Every few years I go from being sedentary and eating everything I want to walking more and paying attention to portion sizes. I do this with reading and writing, too—I cycle from reading more and saying less about it to saying more of what I think and reading less–at least less of what I think might be important and weighty (always I am rereading). Often the cycles correspond, in that I read less of the heavy stuff when I’m trying to become less heavy.

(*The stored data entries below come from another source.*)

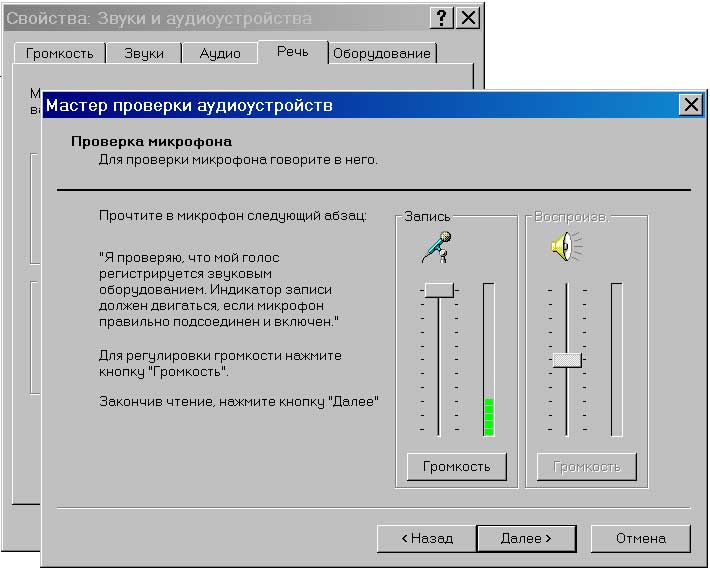Click the microphone icon in Запись group
The width and height of the screenshot is (710, 570).
pos(436,247)
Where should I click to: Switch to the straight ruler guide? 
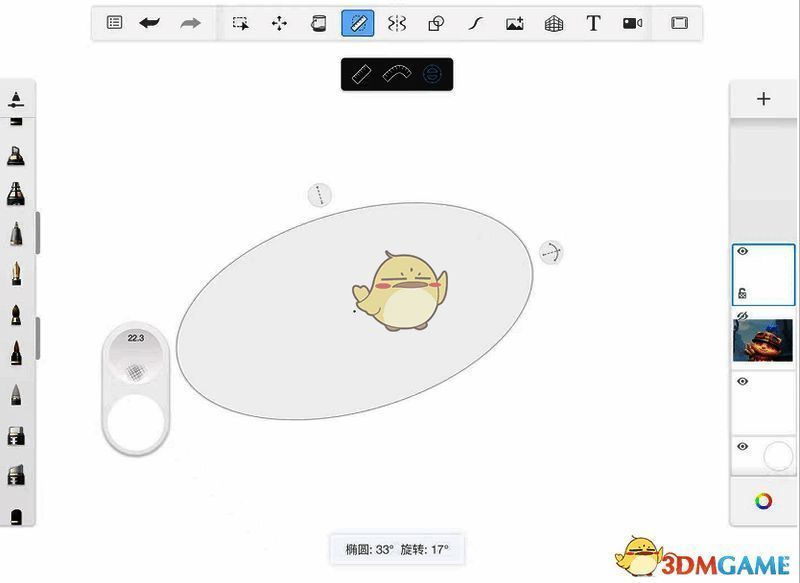coord(362,74)
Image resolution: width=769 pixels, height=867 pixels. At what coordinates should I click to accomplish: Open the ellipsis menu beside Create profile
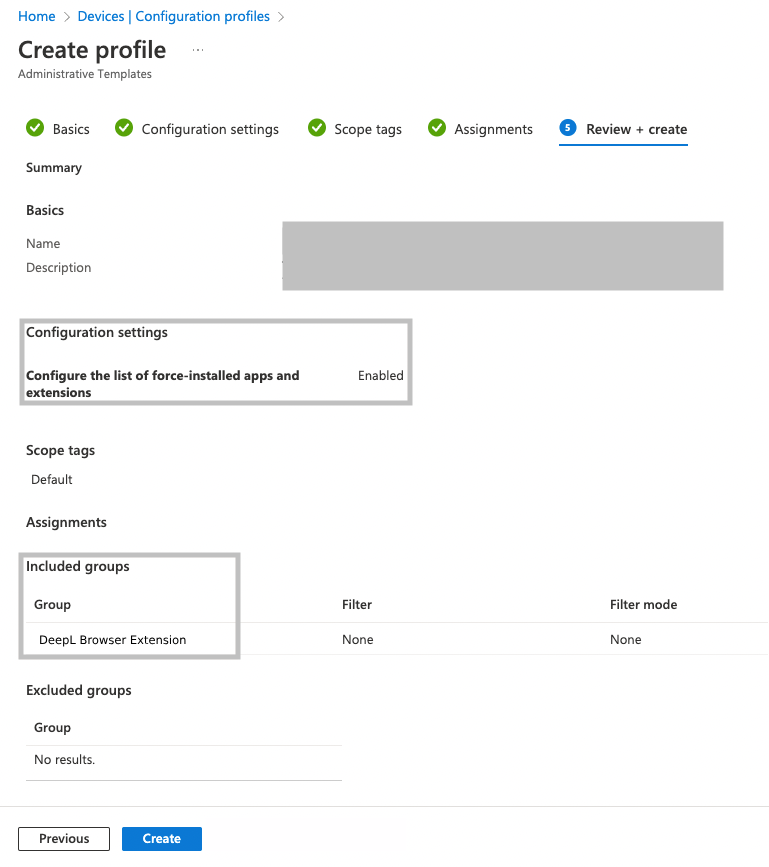(x=198, y=49)
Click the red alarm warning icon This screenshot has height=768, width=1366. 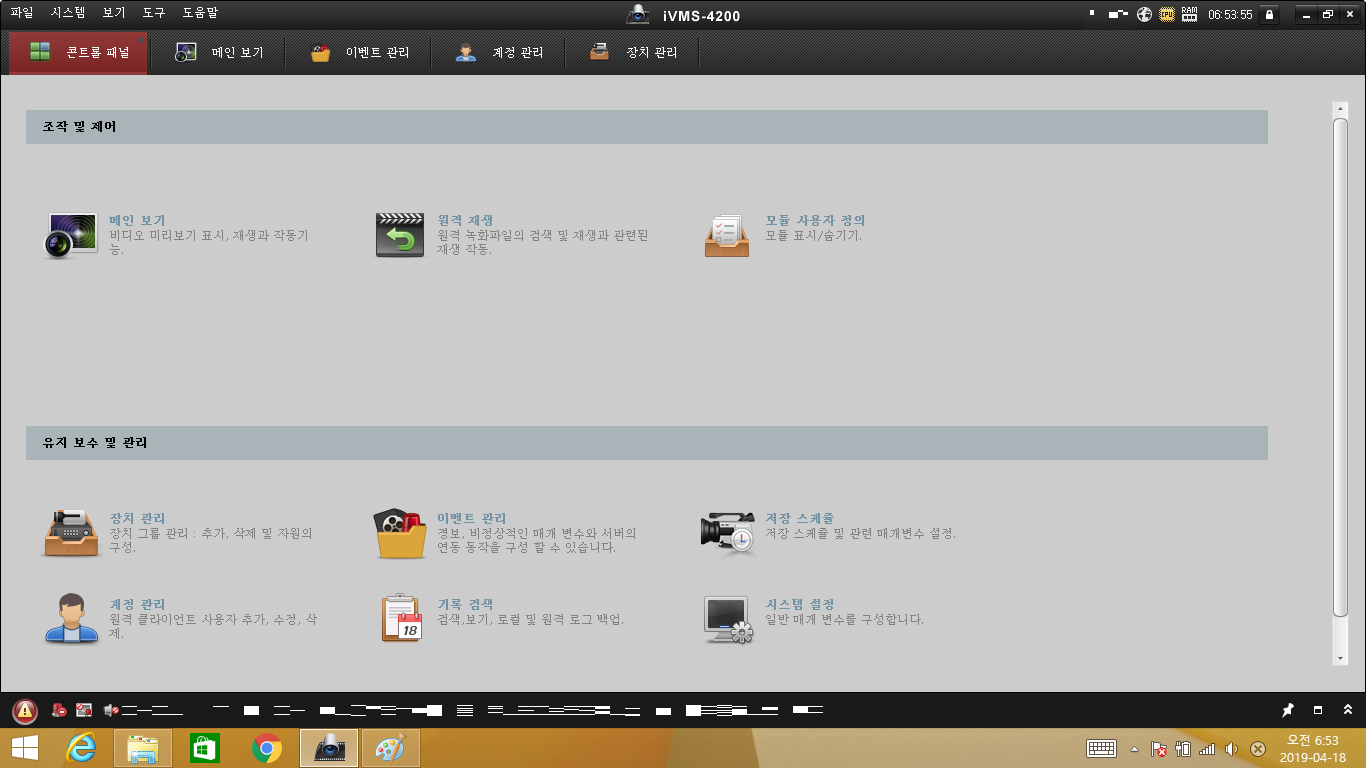25,711
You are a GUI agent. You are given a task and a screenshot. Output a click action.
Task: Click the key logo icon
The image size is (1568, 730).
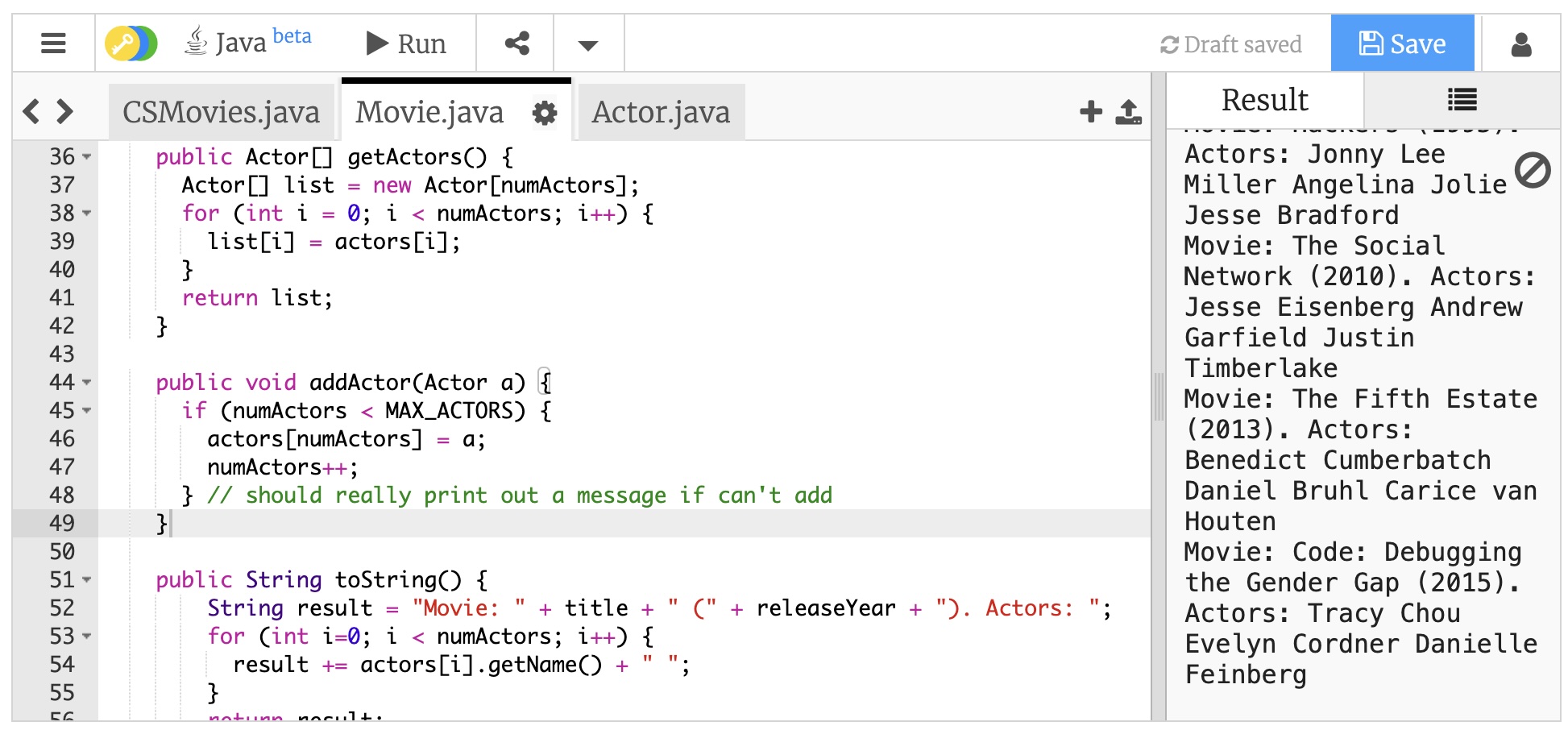click(131, 44)
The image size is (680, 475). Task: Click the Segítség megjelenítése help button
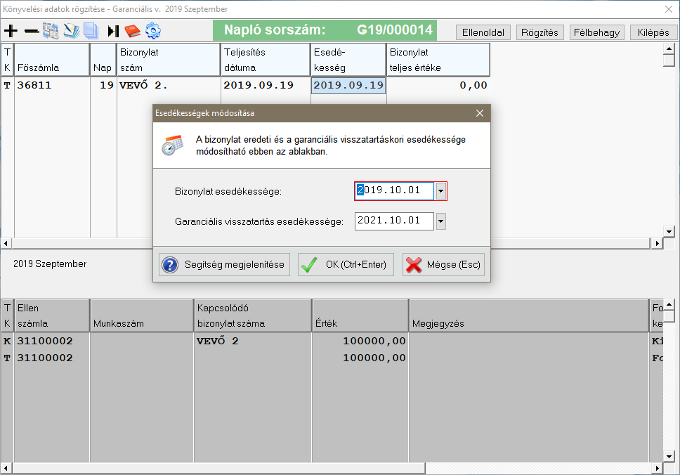225,265

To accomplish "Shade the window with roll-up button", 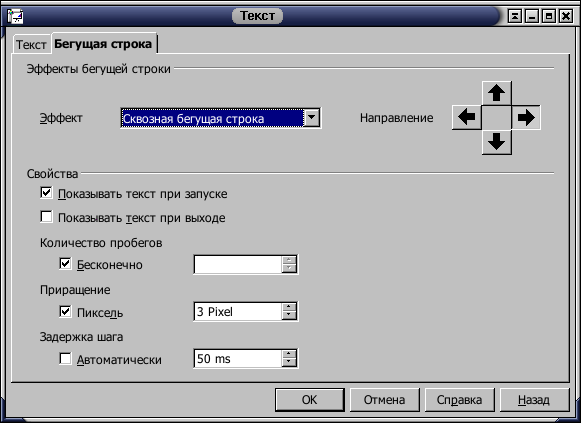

Recently I had a conversation about this with seven of my closest friends, all women, all in their forties and fifties, and each likely to respond to any conversational venture about weight with what she is currently doing to control hers. That’s what’s acceptable when women talk about weight. What I wanted to find out is if anyone else had experienced the feeling of looking bigger than ever to others while, paradoxically, feeling smaller. When things get to feeling out of control (work projects fall apart, the center of the family cannot hold while the kids are off at college), I get bigger to try to meet the need, and yet as I look bigger to others, I feel (and often get treated) like an ever-shrinking percentage of person. I find myself singing the “Let It Go” song from Frozen like it’s about empowerment, when for me it’s about trying to ignore the fact that the cold really bothers me (anyway).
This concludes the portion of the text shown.